If you drop something heavy on your finger nail or toenail, you may break blood vessels and cause bleeding under the nail. Most people have had a black nail in their life. This is a normal injury, which typically heals within a few weeks. Sometimes, a trauma does not cause broken blood vessels, and a white spot or lines appear under the nail. The spot or lines will get bigger as the nail grows out. This could be a sign of danger.
Recurring trauma, such as the one caused by tight shoes or high heels, may provide an opportunity for fungi to get under the nail and start an infection, commonly known as toenail fungus or onychomycosis.
Don’t worry about the white lunula, white crescent shaped area close to the proximal nail fold, from which the nail comes out. As long as it looks natural or typical for your nails you are OK (see the illustration).
If your nails show any signs of what you see on this picture, it is strongly recommended that you see a foot and ankle doctor for the diagnosis and possible treatment of white toenails.
What is Onycholysis?
Onycholysis is a common nail problem when the nail separates from the nail bed. It is also referred to as nail lifting. It can be a sign of a skin disease, an infection or the result of injury. The majority of the cases, however, are women with long fingernails or “trouble” toenails and patients with fungal nail infections.
See more pictures of nail lifting (onycholysis)
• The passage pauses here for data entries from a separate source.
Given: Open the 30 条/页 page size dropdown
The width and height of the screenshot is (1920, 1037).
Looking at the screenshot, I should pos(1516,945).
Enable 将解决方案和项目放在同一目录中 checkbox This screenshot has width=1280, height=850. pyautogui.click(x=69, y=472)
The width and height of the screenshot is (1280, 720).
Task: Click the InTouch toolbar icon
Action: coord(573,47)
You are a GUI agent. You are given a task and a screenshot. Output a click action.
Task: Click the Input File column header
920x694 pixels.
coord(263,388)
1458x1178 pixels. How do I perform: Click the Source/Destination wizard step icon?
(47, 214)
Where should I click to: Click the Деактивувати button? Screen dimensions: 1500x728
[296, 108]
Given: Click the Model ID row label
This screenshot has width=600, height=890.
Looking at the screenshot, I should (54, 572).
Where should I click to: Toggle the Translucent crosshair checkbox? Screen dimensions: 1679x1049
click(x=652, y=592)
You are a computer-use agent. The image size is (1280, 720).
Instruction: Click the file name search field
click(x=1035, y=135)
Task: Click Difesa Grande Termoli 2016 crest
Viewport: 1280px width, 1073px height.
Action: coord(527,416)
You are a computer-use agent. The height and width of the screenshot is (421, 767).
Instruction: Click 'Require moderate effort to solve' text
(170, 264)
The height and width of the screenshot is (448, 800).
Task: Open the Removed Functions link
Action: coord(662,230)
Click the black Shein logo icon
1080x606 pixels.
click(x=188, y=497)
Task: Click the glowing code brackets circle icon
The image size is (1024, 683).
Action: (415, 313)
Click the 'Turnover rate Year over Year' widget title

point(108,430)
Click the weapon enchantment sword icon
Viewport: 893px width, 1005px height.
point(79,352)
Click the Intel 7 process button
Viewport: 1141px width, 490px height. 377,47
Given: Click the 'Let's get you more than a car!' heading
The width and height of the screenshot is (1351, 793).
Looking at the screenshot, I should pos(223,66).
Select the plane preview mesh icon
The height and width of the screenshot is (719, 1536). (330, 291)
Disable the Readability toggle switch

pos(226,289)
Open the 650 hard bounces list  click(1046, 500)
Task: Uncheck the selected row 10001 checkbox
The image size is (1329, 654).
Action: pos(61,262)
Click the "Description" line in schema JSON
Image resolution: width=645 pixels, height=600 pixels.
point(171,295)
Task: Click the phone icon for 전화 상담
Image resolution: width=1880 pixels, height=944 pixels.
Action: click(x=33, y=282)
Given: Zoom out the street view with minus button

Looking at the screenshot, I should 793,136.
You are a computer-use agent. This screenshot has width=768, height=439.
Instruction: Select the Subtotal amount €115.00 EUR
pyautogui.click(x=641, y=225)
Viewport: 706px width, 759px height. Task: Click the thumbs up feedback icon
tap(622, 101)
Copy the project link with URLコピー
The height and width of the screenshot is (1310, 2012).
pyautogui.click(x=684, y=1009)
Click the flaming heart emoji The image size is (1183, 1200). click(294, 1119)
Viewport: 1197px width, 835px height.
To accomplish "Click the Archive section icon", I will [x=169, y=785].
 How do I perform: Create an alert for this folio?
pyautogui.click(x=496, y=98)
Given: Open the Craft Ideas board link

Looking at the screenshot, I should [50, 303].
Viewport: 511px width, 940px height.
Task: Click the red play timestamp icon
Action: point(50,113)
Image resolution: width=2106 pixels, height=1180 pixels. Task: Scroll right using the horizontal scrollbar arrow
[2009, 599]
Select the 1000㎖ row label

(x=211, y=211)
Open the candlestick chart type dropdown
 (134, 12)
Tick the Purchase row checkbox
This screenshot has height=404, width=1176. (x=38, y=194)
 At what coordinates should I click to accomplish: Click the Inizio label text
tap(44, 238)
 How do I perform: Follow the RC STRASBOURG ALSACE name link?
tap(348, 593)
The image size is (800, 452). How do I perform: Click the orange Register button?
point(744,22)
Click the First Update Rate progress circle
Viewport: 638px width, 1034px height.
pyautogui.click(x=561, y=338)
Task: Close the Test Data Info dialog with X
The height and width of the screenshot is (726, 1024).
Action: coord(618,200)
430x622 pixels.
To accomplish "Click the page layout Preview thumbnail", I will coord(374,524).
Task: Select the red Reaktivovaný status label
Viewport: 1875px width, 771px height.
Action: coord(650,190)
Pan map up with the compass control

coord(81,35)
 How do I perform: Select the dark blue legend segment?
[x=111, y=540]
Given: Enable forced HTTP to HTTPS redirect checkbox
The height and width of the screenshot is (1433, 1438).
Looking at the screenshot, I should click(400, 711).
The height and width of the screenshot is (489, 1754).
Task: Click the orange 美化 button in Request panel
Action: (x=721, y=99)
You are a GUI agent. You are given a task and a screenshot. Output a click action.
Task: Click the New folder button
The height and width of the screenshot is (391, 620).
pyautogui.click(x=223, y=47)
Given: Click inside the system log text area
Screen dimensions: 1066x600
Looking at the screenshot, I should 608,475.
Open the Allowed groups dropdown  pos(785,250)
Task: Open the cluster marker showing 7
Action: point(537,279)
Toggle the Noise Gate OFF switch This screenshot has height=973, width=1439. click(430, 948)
You can injure your finger or toe nails by accident, such as with a splinter or other physical trauma to the nail bed, but an injury to the nail may also develop from excessive filing, chemical overexposure in manicures and pedicures, nail tip application, allergic reaction to a nail hardener or adhesives used to attach fake nail, or from other consistent mechanical or chemical stress to the nail. Certain medications (Oxsoralen, Tetracycline, Minocycline, Naproxen) may cause abnormal sensitivity to light. These patient get sunburns under the nails, which may cause onycholysis.
In rare cases all nails are affected and begin separating from nail beds. Typically this is a sign of severe iron deficiency in the patient or thyroid hyperactivity.
Untreated or poorly treated fungal infections and nail psoriasis can cause onycholysis. Fungus starts to occur in the space under the nail and slowly appears as off-white, yellowish or brown tinge. Nails may start separating at an advanced stage of toenail fungus (onychomycosis). Patients may feel discomfort when walking and a foul odor is common. If this condition is not medically treated the nails will not re-attach. The deformity may be permanent.
For treatment all of the unattached nail must be clipped off. The hand should be kept out of water as much as possible. Use gloves when cleaning and washing. It is very important to avoid mechanical cleaning under nails. One should not bandage or cover the cut nails. A drying agent such 3% Thymol in alcohol (by prescription) should be used after washing hands or getting hands wet for two or three months. Trim the nails back daily with a clipper until reattachment is seen. Additional medications by mouth may be needed in some cases.